**Task brief:** In the listing below, locate the line containing "Task: Switch to the debug tab" and the line containing "The image size is (1055, 648).". Output both of them and every line between, exactly as written, and nothing more.

**Materials provided:**
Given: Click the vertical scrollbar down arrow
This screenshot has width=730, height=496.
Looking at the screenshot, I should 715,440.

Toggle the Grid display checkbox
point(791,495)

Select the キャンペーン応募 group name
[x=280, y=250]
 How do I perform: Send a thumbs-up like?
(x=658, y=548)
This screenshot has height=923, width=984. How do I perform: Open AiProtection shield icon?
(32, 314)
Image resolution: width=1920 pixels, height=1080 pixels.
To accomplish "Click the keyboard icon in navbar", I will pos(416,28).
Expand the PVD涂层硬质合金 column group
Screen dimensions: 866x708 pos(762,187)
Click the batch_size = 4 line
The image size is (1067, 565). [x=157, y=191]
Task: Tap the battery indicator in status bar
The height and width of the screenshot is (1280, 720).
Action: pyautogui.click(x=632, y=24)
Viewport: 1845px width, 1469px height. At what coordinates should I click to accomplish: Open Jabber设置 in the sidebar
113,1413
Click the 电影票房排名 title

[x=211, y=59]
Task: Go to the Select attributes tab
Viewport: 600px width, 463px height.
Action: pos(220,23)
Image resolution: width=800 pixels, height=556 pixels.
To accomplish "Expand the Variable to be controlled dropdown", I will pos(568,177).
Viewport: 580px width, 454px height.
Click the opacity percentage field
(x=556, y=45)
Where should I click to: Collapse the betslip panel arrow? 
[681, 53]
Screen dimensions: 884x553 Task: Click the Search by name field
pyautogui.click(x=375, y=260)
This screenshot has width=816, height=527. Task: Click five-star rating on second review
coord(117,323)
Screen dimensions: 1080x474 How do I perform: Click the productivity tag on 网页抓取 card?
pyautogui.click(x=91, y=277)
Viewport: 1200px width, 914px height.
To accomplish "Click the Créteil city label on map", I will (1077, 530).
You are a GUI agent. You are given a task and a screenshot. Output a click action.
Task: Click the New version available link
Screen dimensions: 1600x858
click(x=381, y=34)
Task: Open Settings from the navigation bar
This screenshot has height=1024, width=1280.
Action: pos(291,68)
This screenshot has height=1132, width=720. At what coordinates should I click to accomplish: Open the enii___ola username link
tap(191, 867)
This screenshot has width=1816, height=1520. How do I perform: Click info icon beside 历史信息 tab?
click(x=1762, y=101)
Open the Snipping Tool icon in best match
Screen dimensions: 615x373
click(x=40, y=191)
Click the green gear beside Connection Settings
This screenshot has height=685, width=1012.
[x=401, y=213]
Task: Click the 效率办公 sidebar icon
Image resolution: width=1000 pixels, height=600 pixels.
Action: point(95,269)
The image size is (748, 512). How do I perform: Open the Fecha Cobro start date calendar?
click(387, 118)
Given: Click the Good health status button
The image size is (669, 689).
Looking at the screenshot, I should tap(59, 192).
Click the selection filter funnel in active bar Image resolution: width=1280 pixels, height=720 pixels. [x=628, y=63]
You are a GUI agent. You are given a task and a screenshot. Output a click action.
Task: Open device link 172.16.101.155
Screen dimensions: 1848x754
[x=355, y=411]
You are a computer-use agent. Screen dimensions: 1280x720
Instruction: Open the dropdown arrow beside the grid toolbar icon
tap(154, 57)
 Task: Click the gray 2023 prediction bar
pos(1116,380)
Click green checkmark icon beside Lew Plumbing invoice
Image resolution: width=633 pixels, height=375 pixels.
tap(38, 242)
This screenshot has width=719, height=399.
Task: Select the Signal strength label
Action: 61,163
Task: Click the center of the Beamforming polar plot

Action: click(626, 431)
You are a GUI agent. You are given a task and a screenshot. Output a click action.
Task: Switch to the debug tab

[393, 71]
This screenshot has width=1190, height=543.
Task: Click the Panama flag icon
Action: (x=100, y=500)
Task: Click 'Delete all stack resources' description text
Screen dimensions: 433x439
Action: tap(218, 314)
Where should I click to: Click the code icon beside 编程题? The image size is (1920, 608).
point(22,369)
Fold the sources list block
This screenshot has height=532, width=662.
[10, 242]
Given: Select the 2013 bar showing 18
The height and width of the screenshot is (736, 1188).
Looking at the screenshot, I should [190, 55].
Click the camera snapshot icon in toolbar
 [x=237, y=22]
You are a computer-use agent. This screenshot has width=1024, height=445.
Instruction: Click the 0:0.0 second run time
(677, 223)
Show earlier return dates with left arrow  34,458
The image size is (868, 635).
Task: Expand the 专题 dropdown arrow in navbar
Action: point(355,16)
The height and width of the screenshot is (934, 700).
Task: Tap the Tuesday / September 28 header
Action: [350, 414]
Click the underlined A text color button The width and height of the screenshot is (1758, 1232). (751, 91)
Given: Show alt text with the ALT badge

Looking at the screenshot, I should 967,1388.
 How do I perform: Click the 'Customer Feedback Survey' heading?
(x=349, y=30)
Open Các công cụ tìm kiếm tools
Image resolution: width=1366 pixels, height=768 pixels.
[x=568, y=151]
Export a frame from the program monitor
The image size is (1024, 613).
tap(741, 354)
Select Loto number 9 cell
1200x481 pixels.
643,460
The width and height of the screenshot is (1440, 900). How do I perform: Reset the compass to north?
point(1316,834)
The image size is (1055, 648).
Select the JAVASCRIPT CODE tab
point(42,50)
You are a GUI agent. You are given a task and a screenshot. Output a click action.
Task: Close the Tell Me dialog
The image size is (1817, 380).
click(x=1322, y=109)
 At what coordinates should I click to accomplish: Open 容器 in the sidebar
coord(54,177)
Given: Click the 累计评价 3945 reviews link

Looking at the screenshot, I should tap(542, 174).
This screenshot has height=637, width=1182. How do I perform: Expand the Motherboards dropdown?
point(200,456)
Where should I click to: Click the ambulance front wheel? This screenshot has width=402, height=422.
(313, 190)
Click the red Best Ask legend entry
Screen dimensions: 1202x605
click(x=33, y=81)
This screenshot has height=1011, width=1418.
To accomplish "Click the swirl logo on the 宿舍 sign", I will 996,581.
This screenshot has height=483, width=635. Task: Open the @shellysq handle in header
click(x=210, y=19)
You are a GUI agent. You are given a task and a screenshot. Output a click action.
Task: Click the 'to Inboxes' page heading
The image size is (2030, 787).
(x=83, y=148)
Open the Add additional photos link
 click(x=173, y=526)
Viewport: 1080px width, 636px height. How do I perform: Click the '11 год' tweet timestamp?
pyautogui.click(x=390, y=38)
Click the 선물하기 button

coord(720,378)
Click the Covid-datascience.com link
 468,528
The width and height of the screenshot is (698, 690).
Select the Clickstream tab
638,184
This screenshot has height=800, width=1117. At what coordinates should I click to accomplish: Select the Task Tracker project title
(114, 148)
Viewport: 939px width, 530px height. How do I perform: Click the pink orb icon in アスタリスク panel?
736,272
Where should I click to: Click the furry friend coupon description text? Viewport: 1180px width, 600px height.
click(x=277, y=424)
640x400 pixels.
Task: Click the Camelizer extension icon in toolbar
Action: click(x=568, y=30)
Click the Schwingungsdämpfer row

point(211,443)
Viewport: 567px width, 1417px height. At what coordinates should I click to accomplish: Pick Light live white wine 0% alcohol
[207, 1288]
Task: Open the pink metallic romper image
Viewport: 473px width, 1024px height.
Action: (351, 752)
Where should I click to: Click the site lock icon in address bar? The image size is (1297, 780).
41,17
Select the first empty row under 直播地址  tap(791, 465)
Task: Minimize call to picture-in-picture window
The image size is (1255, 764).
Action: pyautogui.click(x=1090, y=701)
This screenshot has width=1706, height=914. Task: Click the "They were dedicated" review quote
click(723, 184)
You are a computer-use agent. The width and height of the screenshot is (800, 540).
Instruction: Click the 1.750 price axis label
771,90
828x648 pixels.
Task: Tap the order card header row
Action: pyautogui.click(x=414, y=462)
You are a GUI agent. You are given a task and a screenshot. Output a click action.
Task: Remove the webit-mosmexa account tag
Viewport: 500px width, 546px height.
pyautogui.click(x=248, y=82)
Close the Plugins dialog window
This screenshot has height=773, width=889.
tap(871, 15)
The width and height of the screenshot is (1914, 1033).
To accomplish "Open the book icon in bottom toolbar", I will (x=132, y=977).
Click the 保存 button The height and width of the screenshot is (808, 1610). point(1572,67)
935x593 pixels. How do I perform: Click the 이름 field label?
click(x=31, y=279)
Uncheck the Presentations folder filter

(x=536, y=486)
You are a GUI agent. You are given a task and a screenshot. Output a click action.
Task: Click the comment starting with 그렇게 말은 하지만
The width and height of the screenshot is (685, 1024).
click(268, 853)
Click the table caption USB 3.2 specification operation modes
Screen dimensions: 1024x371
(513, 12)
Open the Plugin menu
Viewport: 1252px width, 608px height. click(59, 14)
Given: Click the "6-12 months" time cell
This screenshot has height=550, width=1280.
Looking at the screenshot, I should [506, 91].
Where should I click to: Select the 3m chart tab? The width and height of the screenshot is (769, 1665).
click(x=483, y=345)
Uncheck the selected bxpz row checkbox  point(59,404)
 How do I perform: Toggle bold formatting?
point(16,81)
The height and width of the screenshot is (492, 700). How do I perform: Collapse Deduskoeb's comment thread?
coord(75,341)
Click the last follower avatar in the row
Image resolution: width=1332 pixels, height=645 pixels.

**Output:**
Task: Switch to the debug tab

[393, 71]
This screenshot has width=1190, height=543.
Task: Click the Panama flag icon
Action: (x=100, y=500)
Task: Click 'Delete all stack resources' description text
Screen dimensions: 433x439
Action: tap(218, 314)
Where should I click to: Click the code icon beside 编程题? The image size is (1920, 608).
point(22,369)
Fold the sources list block
This screenshot has height=532, width=662.
[10, 242]
Given: Select the 2013 bar showing 18
The height and width of the screenshot is (736, 1188).
Looking at the screenshot, I should [190, 55].
Click the camera snapshot icon in toolbar
 [x=237, y=22]
You are a computer-use agent. This screenshot has width=1024, height=445.
Instruction: Click the 0:0.0 second run time
(677, 223)
Show earlier return dates with left arrow  34,458
The image size is (868, 635).
Task: Expand the 专题 dropdown arrow in navbar
Action: point(355,16)
The height and width of the screenshot is (934, 700).
Task: Tap the Tuesday / September 28 header
Action: [350, 414]
Click the underlined A text color button The width and height of the screenshot is (1758, 1232). (751, 91)
Given: Show alt text with the ALT badge

Looking at the screenshot, I should 967,1388.
 How do I perform: Click the 'Customer Feedback Survey' heading?
(x=349, y=30)
Open Các công cụ tìm kiếm tools
Image resolution: width=1366 pixels, height=768 pixels.
[x=568, y=151]
Export a frame from the program monitor
The image size is (1024, 613).
tap(741, 354)
Select Loto number 9 cell
1200x481 pixels.
643,460
The width and height of the screenshot is (1440, 900). How do I perform: Reset the compass to north?
point(1316,834)
The image size is (1055, 648).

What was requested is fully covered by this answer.